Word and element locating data

= = = =

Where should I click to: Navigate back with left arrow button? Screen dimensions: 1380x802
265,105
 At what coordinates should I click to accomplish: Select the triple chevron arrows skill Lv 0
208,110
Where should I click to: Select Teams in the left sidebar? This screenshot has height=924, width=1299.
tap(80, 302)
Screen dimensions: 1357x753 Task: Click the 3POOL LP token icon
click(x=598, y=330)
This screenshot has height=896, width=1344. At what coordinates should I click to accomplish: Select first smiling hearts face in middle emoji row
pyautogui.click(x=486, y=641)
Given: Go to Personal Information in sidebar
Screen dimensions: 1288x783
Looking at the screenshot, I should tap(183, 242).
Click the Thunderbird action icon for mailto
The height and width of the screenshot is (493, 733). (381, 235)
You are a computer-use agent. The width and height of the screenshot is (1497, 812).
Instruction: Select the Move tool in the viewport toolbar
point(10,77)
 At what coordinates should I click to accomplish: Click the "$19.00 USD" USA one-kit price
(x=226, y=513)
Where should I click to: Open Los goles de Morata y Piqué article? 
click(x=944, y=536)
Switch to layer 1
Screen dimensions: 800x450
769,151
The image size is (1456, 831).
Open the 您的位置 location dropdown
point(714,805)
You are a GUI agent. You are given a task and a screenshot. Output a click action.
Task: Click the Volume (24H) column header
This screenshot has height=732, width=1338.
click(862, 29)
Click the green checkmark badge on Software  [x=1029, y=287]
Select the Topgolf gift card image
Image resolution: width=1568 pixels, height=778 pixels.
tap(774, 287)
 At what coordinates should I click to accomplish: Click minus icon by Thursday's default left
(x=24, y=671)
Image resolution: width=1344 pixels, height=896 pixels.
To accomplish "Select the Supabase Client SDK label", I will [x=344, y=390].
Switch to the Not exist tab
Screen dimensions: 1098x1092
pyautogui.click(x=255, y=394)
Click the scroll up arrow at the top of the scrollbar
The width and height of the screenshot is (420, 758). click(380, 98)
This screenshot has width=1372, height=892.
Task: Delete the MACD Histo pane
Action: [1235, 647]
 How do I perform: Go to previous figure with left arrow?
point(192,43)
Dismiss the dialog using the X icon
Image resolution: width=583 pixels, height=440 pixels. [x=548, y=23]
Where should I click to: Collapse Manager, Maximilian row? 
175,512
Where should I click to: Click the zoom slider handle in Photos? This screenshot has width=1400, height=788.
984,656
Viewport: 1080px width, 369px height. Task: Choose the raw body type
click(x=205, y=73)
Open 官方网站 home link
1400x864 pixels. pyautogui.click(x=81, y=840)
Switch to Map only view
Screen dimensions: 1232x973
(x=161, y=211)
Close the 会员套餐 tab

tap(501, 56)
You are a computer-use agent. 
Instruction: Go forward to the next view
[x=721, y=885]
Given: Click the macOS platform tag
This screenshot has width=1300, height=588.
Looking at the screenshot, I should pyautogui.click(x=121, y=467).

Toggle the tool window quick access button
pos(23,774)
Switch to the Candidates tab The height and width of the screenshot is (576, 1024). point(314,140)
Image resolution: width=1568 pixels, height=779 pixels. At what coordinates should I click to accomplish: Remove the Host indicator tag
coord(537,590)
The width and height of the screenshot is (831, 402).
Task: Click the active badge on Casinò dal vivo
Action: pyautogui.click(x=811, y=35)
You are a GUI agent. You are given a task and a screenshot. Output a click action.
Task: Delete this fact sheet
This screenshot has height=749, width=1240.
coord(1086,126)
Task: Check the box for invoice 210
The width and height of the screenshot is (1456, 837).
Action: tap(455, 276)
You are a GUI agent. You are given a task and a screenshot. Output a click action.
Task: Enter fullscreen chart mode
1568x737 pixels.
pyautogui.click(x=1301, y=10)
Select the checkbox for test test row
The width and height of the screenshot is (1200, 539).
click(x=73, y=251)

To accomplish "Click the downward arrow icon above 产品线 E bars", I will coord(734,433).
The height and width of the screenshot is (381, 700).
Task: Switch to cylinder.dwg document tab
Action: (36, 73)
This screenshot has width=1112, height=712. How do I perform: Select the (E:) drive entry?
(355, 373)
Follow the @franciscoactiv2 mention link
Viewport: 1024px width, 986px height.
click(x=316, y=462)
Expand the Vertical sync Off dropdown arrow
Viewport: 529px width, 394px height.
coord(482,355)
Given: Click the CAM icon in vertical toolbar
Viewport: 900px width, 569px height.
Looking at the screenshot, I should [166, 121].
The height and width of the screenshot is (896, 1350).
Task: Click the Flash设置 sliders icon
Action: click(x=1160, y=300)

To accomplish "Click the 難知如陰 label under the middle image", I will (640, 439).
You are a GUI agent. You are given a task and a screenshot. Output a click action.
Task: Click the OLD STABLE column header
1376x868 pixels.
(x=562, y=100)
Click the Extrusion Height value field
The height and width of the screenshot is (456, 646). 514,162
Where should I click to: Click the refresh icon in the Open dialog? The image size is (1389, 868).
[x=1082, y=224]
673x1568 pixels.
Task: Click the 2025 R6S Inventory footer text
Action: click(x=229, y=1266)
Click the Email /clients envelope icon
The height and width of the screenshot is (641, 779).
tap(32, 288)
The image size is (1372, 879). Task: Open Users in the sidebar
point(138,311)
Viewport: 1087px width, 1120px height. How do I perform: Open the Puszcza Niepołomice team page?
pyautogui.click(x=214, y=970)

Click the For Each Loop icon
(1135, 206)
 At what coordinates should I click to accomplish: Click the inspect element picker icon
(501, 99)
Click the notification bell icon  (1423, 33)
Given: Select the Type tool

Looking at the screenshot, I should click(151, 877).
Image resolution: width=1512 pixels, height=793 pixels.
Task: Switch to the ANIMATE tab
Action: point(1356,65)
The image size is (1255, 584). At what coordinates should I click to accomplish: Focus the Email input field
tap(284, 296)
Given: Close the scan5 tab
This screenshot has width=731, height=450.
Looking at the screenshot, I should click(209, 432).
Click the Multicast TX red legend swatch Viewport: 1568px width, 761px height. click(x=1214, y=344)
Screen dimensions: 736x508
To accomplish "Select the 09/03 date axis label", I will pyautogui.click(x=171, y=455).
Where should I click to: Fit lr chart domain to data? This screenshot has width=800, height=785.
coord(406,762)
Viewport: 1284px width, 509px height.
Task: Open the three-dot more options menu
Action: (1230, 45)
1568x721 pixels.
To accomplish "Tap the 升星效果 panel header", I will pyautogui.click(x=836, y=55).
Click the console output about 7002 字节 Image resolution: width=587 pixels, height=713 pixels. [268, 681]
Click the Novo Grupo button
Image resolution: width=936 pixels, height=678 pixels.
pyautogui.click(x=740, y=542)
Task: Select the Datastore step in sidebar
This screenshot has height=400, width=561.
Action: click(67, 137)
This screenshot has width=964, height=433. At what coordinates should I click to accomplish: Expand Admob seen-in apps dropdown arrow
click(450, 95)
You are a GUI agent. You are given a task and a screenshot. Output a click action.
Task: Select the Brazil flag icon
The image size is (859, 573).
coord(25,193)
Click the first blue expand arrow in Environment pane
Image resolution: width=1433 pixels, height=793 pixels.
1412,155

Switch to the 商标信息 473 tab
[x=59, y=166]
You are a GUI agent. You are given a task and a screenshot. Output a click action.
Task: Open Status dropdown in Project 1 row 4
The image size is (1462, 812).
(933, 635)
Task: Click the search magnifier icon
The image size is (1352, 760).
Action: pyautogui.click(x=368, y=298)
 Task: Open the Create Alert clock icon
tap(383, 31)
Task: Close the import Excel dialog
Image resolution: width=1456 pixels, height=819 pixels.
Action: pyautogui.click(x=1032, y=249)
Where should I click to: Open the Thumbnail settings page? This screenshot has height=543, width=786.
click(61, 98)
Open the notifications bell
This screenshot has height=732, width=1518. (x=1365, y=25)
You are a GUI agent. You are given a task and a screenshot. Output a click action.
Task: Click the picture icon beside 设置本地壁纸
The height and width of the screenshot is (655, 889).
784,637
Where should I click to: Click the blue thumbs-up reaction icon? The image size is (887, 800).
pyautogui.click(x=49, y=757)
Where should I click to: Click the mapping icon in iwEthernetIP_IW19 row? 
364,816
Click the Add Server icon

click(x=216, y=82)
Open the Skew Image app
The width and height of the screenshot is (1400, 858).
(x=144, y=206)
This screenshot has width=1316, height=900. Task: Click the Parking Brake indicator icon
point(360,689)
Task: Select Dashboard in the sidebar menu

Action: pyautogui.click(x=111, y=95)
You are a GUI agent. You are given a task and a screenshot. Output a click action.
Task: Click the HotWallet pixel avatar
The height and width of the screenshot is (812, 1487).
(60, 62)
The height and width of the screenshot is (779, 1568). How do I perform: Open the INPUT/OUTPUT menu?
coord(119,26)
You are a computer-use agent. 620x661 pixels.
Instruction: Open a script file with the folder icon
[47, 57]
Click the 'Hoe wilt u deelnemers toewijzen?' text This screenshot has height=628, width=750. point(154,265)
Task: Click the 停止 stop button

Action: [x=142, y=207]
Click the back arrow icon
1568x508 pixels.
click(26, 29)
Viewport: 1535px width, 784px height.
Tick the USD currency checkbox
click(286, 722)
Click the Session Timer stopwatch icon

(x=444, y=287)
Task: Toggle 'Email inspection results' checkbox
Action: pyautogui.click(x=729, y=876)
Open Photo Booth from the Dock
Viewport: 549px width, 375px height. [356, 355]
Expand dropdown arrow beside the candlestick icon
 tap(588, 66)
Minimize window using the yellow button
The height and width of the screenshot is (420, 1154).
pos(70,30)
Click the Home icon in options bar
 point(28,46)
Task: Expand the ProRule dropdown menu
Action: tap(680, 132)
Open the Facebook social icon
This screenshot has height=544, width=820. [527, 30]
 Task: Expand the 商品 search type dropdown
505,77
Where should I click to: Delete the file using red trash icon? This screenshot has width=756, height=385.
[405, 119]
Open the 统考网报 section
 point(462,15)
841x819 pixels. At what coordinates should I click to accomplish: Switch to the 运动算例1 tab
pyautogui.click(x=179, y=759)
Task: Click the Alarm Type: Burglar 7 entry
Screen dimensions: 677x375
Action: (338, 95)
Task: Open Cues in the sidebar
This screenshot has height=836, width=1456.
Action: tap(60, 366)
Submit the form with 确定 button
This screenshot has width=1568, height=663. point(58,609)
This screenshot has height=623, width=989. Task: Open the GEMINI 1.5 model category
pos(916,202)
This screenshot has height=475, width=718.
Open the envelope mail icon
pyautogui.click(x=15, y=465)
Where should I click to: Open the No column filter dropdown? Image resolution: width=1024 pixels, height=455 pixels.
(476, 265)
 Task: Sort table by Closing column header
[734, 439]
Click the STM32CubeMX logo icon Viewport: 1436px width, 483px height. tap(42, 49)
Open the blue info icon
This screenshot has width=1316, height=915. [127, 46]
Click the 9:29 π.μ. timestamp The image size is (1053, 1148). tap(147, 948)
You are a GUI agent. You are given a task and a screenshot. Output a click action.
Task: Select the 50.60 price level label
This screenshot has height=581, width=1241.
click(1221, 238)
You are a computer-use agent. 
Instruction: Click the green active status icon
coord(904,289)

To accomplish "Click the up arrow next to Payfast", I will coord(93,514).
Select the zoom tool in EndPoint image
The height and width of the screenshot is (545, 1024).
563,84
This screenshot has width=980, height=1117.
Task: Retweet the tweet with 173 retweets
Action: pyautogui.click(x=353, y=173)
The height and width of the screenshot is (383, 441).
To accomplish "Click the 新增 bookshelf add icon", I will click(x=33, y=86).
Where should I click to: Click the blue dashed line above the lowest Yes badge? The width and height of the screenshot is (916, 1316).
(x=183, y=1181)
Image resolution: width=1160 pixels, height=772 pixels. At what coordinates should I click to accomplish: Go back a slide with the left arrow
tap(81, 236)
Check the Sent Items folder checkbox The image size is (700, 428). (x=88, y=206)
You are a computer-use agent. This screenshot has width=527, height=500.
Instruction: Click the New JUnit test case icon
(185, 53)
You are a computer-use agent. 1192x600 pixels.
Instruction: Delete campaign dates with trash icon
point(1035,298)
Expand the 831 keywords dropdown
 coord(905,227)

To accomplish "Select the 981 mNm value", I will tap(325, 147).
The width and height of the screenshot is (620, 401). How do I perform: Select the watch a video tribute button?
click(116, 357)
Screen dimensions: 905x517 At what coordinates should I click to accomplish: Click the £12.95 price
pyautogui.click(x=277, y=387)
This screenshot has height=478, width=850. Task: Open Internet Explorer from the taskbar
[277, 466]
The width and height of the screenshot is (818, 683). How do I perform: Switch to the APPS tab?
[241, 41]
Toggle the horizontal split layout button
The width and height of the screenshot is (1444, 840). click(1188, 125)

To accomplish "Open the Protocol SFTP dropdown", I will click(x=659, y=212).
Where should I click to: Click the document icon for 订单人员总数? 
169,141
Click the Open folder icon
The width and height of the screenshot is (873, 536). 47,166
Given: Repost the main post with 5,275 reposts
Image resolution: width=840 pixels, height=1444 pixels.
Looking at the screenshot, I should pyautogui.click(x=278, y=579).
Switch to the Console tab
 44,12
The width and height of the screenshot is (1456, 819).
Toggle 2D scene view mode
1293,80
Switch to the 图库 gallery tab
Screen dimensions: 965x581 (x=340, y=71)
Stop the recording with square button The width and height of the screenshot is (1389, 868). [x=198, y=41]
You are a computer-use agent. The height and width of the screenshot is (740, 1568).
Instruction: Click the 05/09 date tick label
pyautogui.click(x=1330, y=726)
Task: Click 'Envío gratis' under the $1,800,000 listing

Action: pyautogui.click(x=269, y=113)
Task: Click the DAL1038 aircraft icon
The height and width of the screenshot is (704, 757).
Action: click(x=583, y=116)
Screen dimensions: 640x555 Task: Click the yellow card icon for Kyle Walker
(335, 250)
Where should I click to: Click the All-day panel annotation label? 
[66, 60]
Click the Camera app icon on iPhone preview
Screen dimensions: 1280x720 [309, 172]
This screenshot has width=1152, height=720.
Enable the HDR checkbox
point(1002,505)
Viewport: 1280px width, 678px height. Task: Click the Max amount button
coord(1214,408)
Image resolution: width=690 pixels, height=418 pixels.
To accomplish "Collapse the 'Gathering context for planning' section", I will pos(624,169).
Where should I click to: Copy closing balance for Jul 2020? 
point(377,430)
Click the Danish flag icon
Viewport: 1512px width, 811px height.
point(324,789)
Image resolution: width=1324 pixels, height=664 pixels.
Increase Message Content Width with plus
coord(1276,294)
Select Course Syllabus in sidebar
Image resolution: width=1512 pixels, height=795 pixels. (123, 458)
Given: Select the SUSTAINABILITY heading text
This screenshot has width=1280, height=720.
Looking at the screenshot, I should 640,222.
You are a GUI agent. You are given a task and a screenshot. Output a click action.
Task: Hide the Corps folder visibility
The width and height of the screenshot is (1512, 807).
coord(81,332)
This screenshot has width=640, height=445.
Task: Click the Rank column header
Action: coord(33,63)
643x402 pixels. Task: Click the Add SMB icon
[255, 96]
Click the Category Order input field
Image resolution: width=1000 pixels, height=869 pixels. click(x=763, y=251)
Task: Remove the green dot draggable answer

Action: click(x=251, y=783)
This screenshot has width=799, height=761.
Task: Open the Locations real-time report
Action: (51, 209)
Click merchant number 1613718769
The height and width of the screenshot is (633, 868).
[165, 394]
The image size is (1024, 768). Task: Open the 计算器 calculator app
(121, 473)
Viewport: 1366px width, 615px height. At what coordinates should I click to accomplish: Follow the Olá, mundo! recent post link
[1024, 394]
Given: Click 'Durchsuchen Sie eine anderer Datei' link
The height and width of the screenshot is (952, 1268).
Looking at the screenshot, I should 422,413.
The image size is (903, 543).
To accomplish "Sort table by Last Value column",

= = = =

WORK INSTRUCTIONS = Print the lines above word for word, beginning with the first one and stopping after the line that contains "point(714,805)" in full.

PROBLEM SOLUTION =
Where should I click to: Navigate back with left arrow button? Screen dimensions: 1380x802
265,105
 At what coordinates should I click to accomplish: Select the triple chevron arrows skill Lv 0
208,110
Where should I click to: Select Teams in the left sidebar? This screenshot has height=924, width=1299.
tap(80, 302)
Screen dimensions: 1357x753 Task: Click the 3POOL LP token icon
click(x=598, y=330)
This screenshot has height=896, width=1344. At what coordinates should I click to accomplish: Select first smiling hearts face in middle emoji row
pyautogui.click(x=486, y=641)
Given: Go to Personal Information in sidebar
Screen dimensions: 1288x783
Looking at the screenshot, I should tap(183, 242).
Click the Thunderbird action icon for mailto
The height and width of the screenshot is (493, 733). (381, 235)
You are a computer-use agent. The width and height of the screenshot is (1497, 812).
Instruction: Select the Move tool in the viewport toolbar
point(10,77)
 At what coordinates should I click to accomplish: Click the "$19.00 USD" USA one-kit price
(x=226, y=513)
Where should I click to: Open Los goles de Morata y Piqué article? 
click(x=944, y=536)
Switch to layer 1
Screen dimensions: 800x450
769,151
The image size is (1456, 831).
Open the 您的位置 location dropdown
point(714,805)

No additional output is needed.